>>>>

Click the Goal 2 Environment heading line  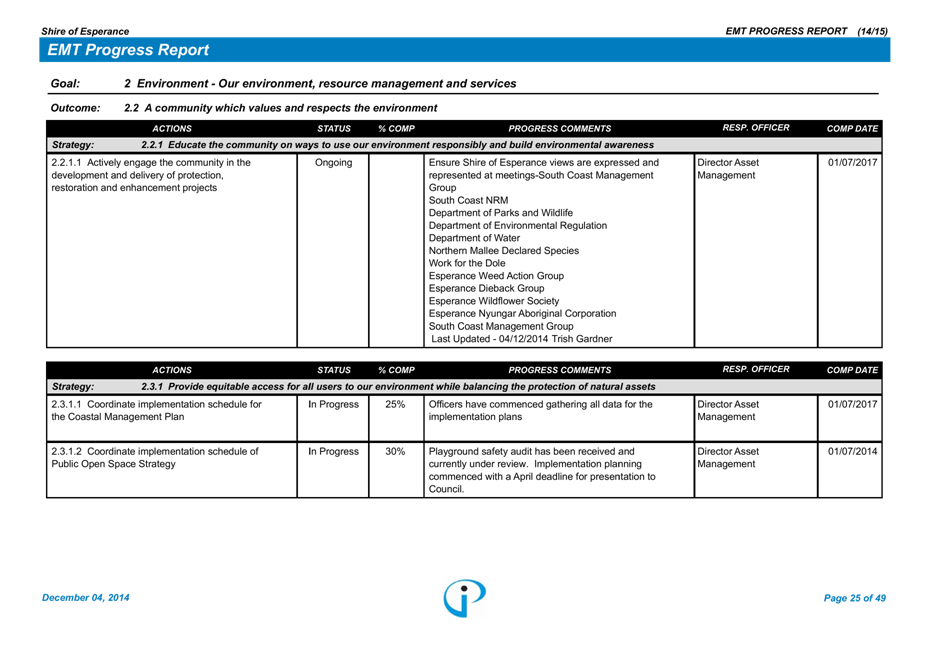coord(320,84)
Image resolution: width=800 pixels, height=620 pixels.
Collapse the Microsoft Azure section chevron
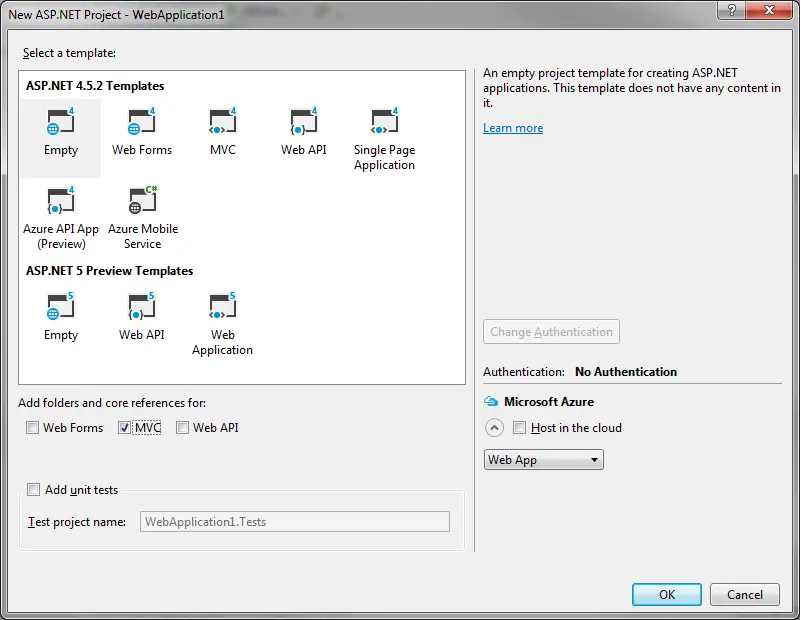coord(494,428)
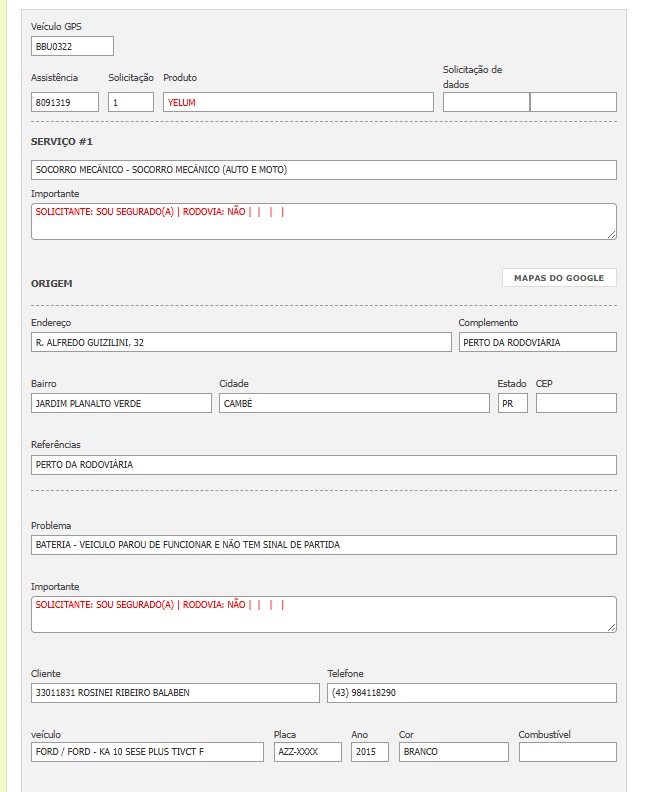Select the Referências field
Image resolution: width=671 pixels, height=792 pixels.
point(323,465)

<<<<

EXERCISE DIRECTIONS:
Having located the line with "Image resolution: width=800", copy it exactly along with every later line through the end of the listing above, but omit the pictures.

YOUR RESPONSE:
Image resolution: width=800 pixels, height=620 pixels.
Collapse the Microsoft Azure section chevron
coord(494,428)
Select the Referências field
Image resolution: width=671 pixels, height=792 pixels.
point(323,465)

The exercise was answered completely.